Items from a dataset

==============================

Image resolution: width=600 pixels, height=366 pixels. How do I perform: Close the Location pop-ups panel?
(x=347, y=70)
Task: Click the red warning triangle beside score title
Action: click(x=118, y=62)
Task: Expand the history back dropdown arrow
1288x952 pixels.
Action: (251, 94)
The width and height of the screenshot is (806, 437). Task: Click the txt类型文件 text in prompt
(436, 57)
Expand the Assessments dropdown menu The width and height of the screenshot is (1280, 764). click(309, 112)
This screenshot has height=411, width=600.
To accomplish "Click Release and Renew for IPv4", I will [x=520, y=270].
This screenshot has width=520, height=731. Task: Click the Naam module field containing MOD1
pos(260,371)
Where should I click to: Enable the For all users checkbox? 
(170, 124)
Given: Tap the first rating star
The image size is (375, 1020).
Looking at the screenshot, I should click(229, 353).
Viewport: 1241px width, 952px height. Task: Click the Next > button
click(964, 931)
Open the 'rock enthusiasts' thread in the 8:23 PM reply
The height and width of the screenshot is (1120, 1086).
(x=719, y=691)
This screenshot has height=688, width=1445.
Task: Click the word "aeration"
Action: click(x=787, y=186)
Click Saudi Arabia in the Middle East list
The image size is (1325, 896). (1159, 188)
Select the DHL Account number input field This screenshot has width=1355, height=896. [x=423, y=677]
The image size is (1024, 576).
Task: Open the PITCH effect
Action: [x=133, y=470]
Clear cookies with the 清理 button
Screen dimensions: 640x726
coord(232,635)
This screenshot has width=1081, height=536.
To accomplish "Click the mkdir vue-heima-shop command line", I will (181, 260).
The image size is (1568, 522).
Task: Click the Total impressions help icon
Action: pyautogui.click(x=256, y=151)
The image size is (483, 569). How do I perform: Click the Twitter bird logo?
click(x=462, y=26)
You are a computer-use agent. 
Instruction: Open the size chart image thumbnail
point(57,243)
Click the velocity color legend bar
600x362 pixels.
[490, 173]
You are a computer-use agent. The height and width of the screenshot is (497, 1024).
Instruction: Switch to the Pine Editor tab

==============================

- What you need to do: Copy range, inclusive: the line holding "This screenshot has width=520, height=731." to the line holding "Given: Tap the first rating star". Reproduce exactly those lines of the records above and no others.

- Exercise output:
This screenshot has width=520, height=731. Task: Click the Naam module field containing MOD1
pos(260,371)
Where should I click to: Enable the For all users checkbox? 
(170, 124)
Given: Tap the first rating star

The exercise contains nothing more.